An electronics panel.
Panel from prototype fast reactor control room, Dounreay, c 1970. These nuclear installations on the north coast of Scotland had lasting impact on the home and working lives of local people. T.2015.24
Black and white photo of women walking with baskets on their backs.
Women carrying creels of peat, Foula, c. 1902. SLA.C.6020
A brown piece of peat.
A sample of peats used in smelting. T.1857.160.7.G
A lump of coal.
Lochgelly parrot coal from a group of specimens of coal and associated rocks taken from different parts of the bore of the Minto Pit of the Lochgelly Iron and Coal Co. T.1906.9.16
A white blade.
Wind turbine blade from Griffin windfarm, Perthshire, 2011. T.2015.133


The Highlands and Islands of Scotland have a specific history of Communications. These areas are often late to be connected to new communications technologies and once connected have been among the last to be upgraded.  

Due to complex topography, these same areas have also been used as testing grounds for the rollout of new technologies, leaving the old and new in parallel use. We can map this through the objects we collect.  

It is much harder to document the impact of the arrival (or the lack of it) of the telegraph, the telephone, television or broadband. Linking our collections to local history resources will reveal the impact of the telegraph in delivering up to date global news to rural locations; the role of telephone exchange operators in keeping communities connected; and broadband in offering new business opportunities to remote workers.  

Personal stories in radio and television archives will bring a crucial dimension to these instruments for human interaction.

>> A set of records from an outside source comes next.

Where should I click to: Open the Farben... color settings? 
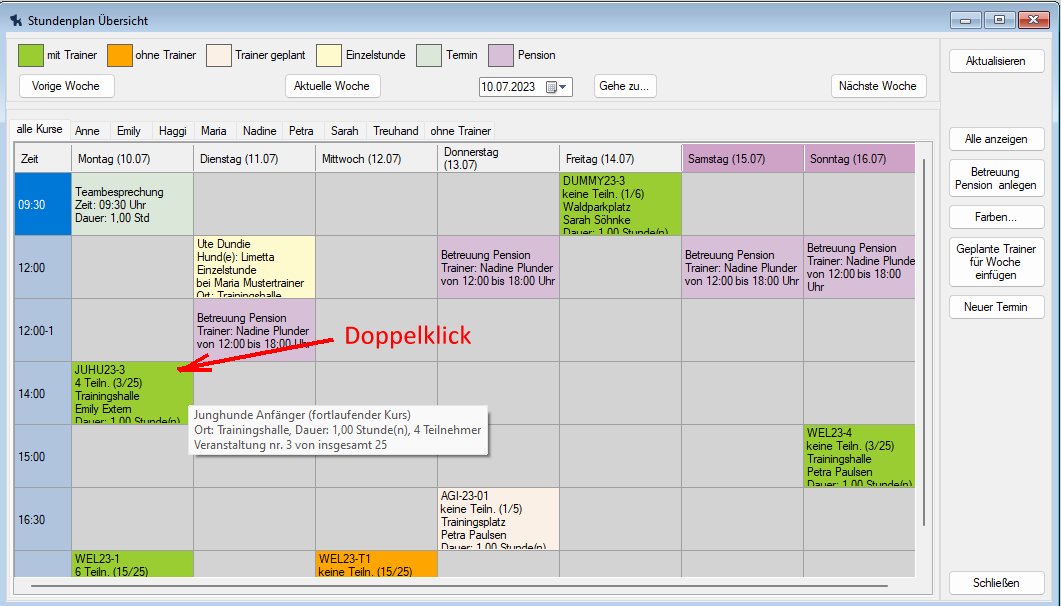pos(996,217)
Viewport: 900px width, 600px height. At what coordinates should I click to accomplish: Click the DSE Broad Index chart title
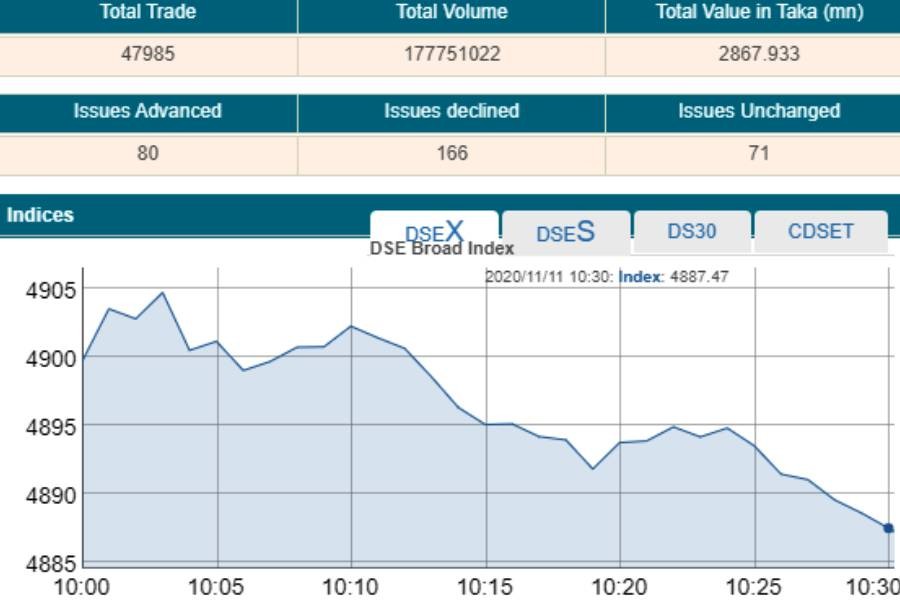442,249
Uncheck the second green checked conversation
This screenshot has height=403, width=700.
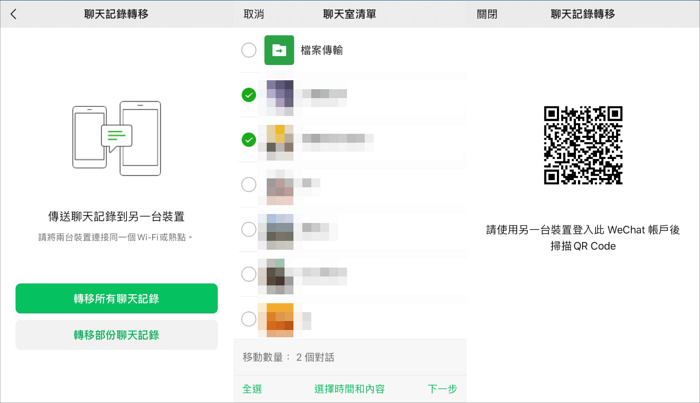pos(249,140)
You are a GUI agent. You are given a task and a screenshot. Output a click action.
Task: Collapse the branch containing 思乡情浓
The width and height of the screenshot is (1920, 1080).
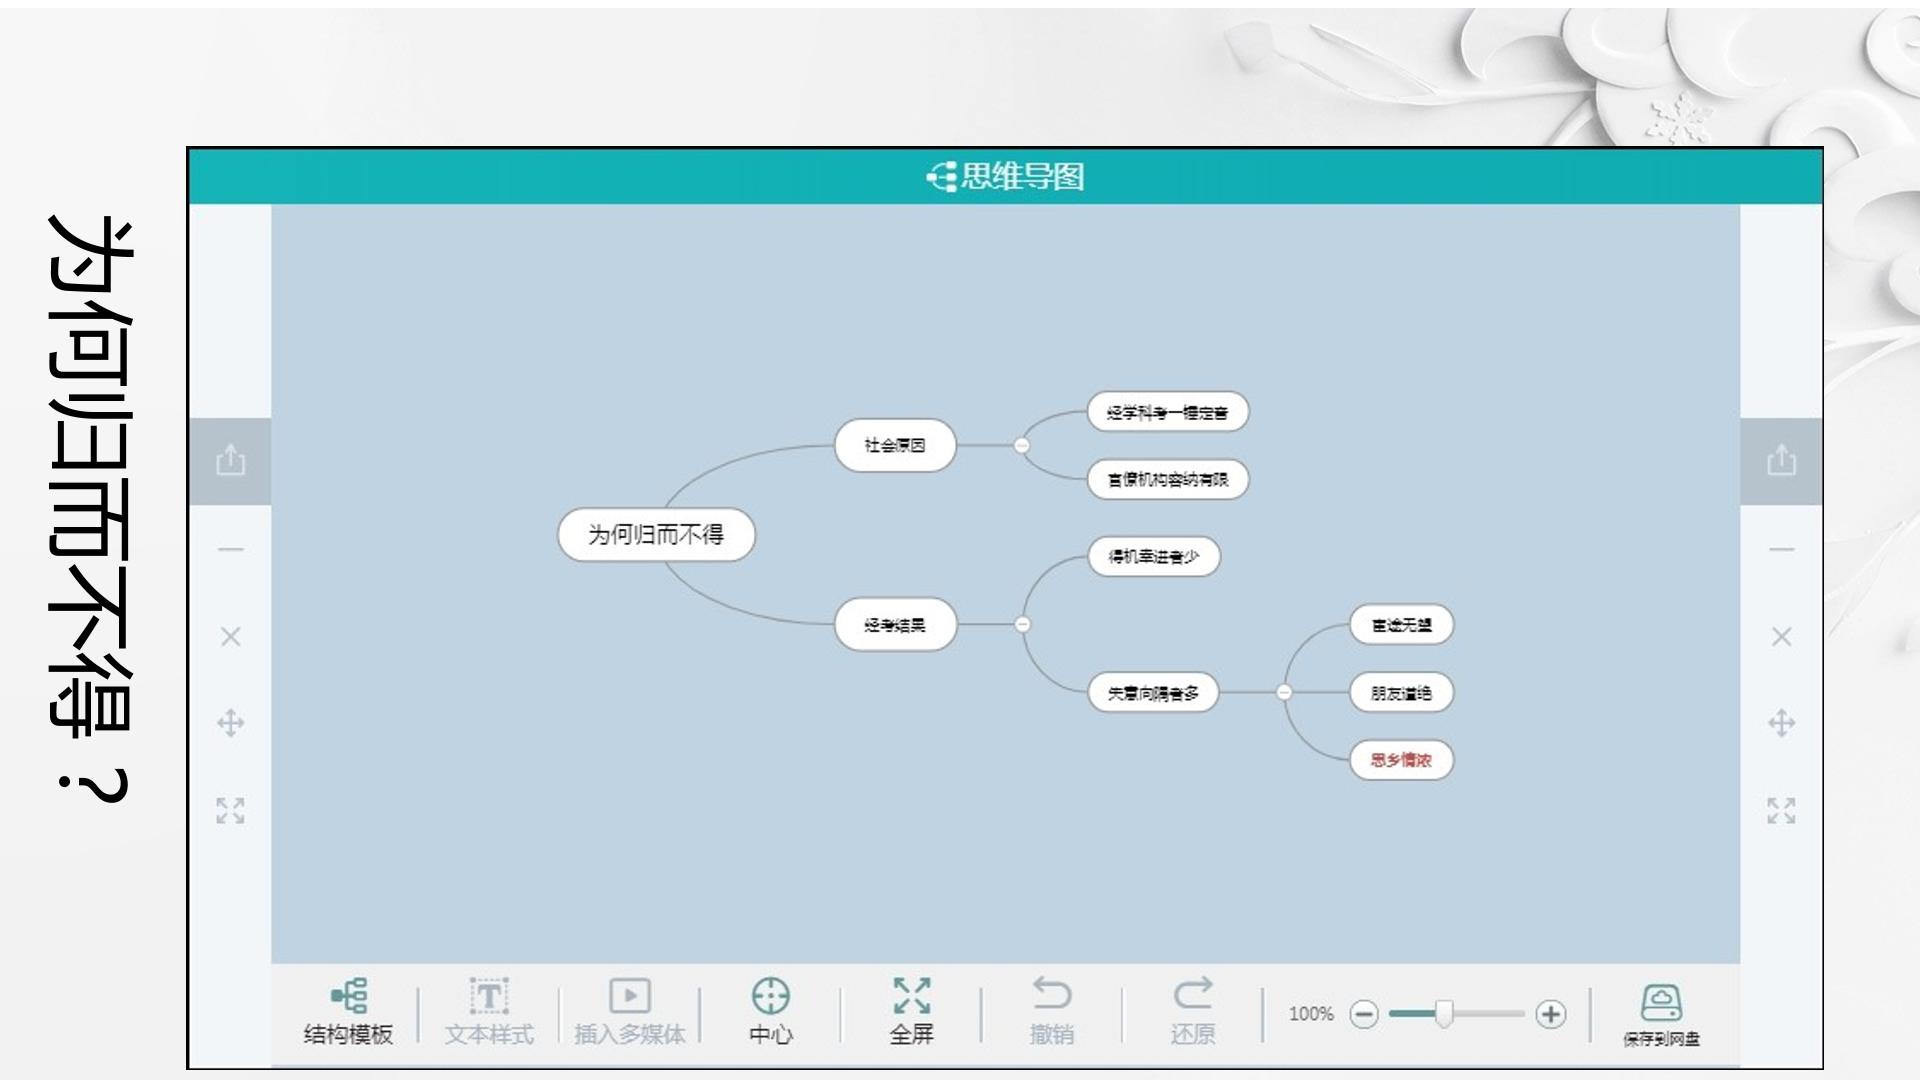tap(1284, 692)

A tall wooden exchange box.
Manual telephone exchange from the island of Jura, late 1940s to mid 1970s. One of the last manual exchanges still in use in the UK, it was installed in the home of operator Effie McDougall who was on call 24/7. T.2004.418
A piece of cable.
A piece of the first Transatlantic telephone cable which ran from Oban to Nova Scotia, Canada, 1955. It carried the ‘hot line’ between the White House and the Kremlin during the years of the Cold War. T.2003.269
A digital telephone exchange.
One of the earliest digital telephone exchanges was trialed from 1979 at Glenkindie in Aberdeenshire. T.2003.256
A white box.
Server used by to set up the first internet service in the Highlands, 1995. Objects which have limited visual appeal are transformed when their stories are revealed. T.2006.176.1

The Congruence Engine is journey of exploration and the project will evolve as we learn how to apply these new digital tools. We know there are vast resources we have not yet tapped. There will be lots of links to be made with other museum collections, business archives, images, films and individual researchers. We are excited to see how we can gain a deeper understanding of how the collections we hold relate to others and gain insight into how we can connect objects to other information, helping with identification and, crucially, giving greater access to all. 

The Congruence Engine is one of the five Discovery Projects funded by the AHRC’s Towards a National Collection programme.